3. Aan het besluit op bezwaar van 17 december 2013 heeft het college ten grondslag gelegd dat bij een maximale invulling van het oude bestemmingsplan ter plaatse een windturbine is toegestaan met een maximale bouwhoogte van 50 meter, waarbij de hoogte op grond van de begripsbepalingen van de planvoorschriften wordt bepaald door de hoogte van de as, vermeerderd met de helft van de rotordiameter, ten opzichte van het gemiddelde peil van het aangrenzende bouwperceel. Het nieuwe bestemmingsplan gaat bij een windturbine uit van de masthoogte. Op grond van het bestemmingsplan "Buitengebied 2004, eerste herziening 2008" (hierna: het herziene nieuwe bestemmingsplan) is een windturbine toegestaan met een masthoogte van 41 meter, waarbij de masthoogte de afstand is tussen het maaiveld en het hoogste punt dat door een constructiedeel van een windenergie-installatie, met uitzondering van de rotor, wordt bereikt. De rotordiameter is daarbij niet van belang. Het laatste bestemmingsplan biedt derhalve ruimere planologische mogelijkheden, zodat van schade geen sprake is, aldus het college.

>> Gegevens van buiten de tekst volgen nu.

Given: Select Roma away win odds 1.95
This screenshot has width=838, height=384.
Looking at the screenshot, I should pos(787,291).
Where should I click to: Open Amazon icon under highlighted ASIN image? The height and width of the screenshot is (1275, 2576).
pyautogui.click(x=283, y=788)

4. De rechtbank heeft overwogen dat, gelet op de rechtsoverwegingen 2 en 5.1 van de uitspraak van de Afdeling van 19 december 2012, vaststaat hoe de binnenplanse vrijstellingsmogelijkheid van het oude bestemmingsplan door het college bij de te maken planvergelijking moet worden geïnterpreteerd en dat het het college niet vrij staat hieraan nu een andere uitleg te geven. Daarbij heeft de rechtbank van belang geacht dat het college zich in het besluit van 28 september 2010 op het standpunt heeft gesteld dat in het oude bestemmingsplan vrijstelling kon worden verleend voor een windturbine met een ashoogte van 50 meter, dat het dit uitgangspunt ook heeft gehanteerd in zijn - in beroep en hoger beroep verworpen - standpunten en dat dit uitgangspunt uitdrukkelijk onderdeel is geweest van de beoordeling die heeft geleid tot de uitspraak van de Afdeling.

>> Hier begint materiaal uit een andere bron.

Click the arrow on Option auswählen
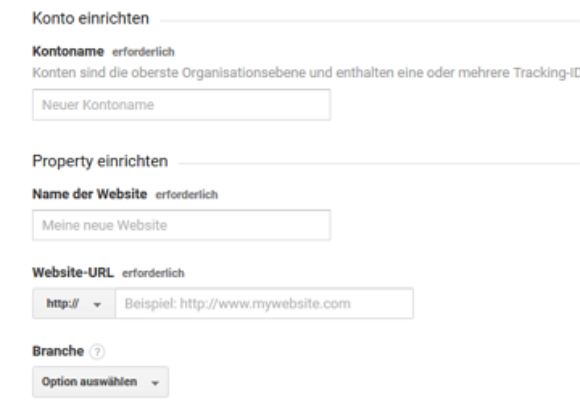Viewport: 580px width, 419px height. (x=155, y=383)
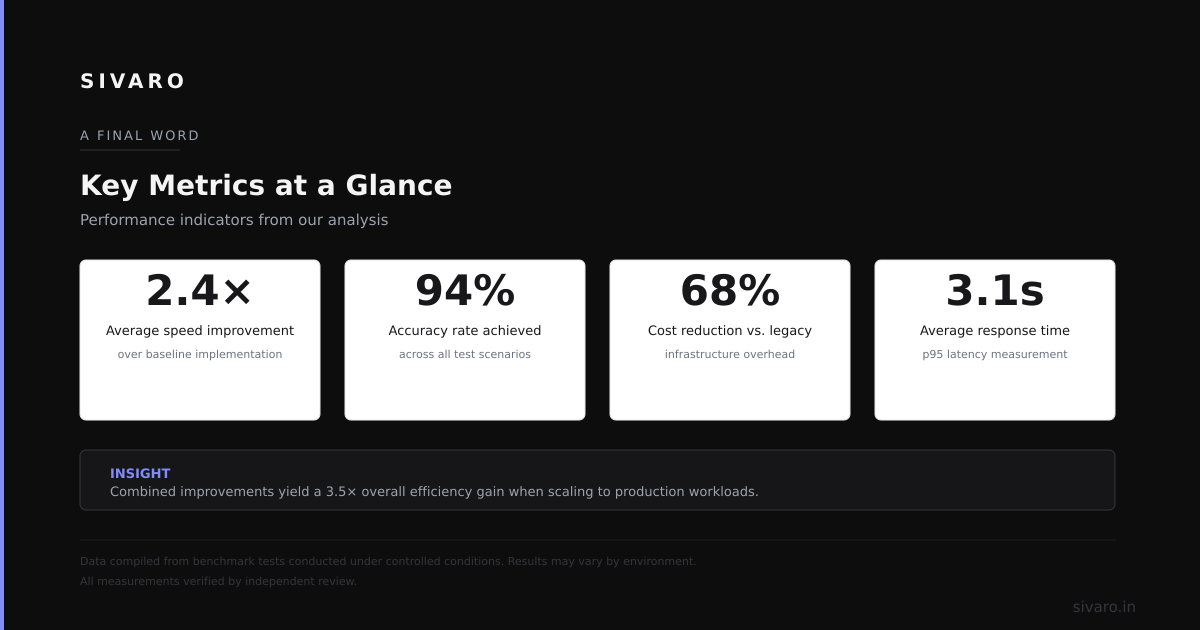This screenshot has height=630, width=1200.
Task: Click the 2.4× speed improvement card
Action: pyautogui.click(x=200, y=340)
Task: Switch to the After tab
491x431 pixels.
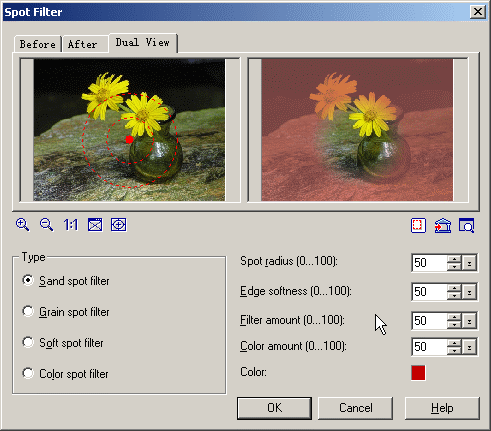Action: tap(85, 44)
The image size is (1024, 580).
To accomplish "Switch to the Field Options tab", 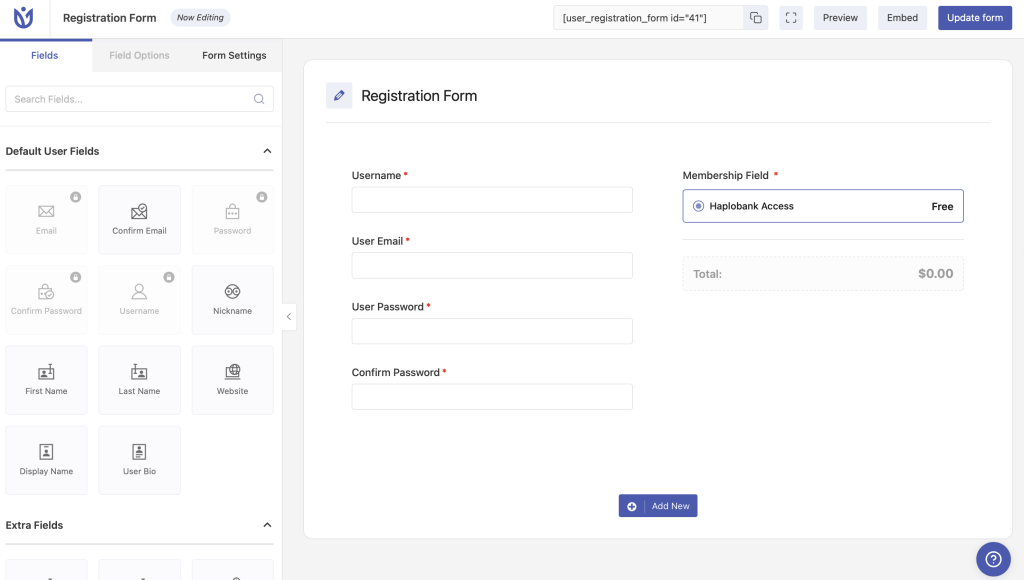I will (139, 56).
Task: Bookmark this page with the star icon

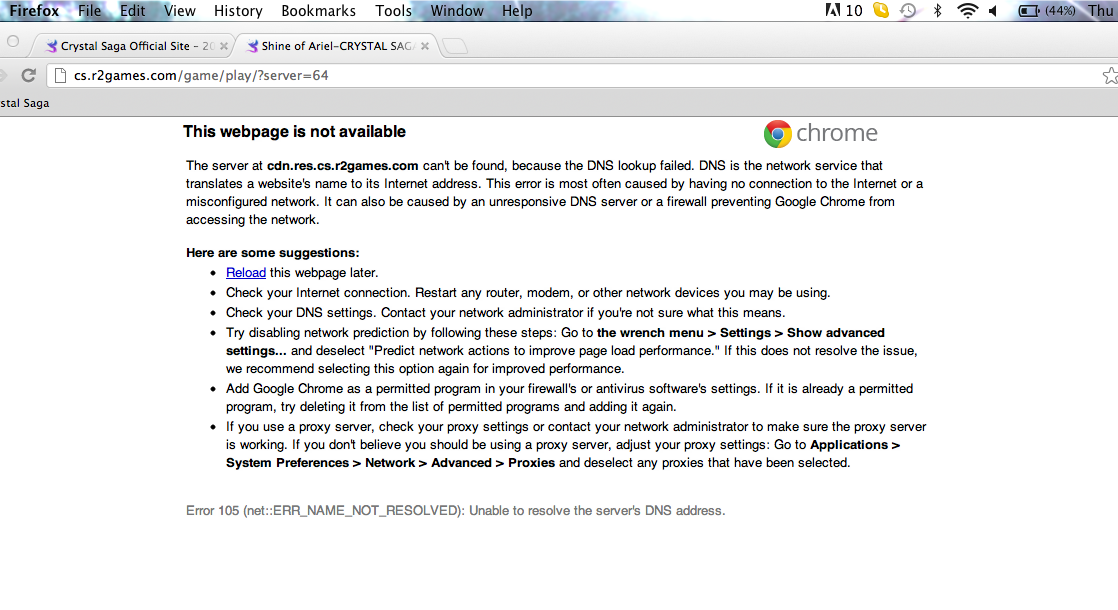Action: tap(1109, 75)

5. Het college betoogt dat het het begrip "ashoogte" zowel in het besluit van 28 september 2010 als in de gronden van het hoger beroep nimmer heeft gebezigd, maar dat het het begrip "hoogte" heeft gebezigd wanneer het ging om de duiding van de hoogte van een windturbine onder het oude regime en het begrip "masthoogte" wanneer het ging om de duiding van de hoogte van de mast van de windturbine onder het nieuwe regime. Deze door het college telkenmale gebezigde terminologie strookt direct met de relevante voorgeschreven wijze van meten onder zowel het oude als het nieuwe regime. De term "ashoogte" als kennelijke bepaling van de hoogte van een windturbine is in dezen door de Afdeling geïntroduceerd onder rechtsoverwegingen 2 en 5.1 van de uitspraak van 19 december 2012, aldus het college.
6. Het geschil betreft de vraag of de rechtbank terecht heeft geoordeeld dat het college niet met inachtneming van de uitspraak van de Afdeling van 19 december 2012 heeft beslist door de in het oude bestemmingsplan voorgeschreven wijze van meten bij de planvergelijking te betrekken.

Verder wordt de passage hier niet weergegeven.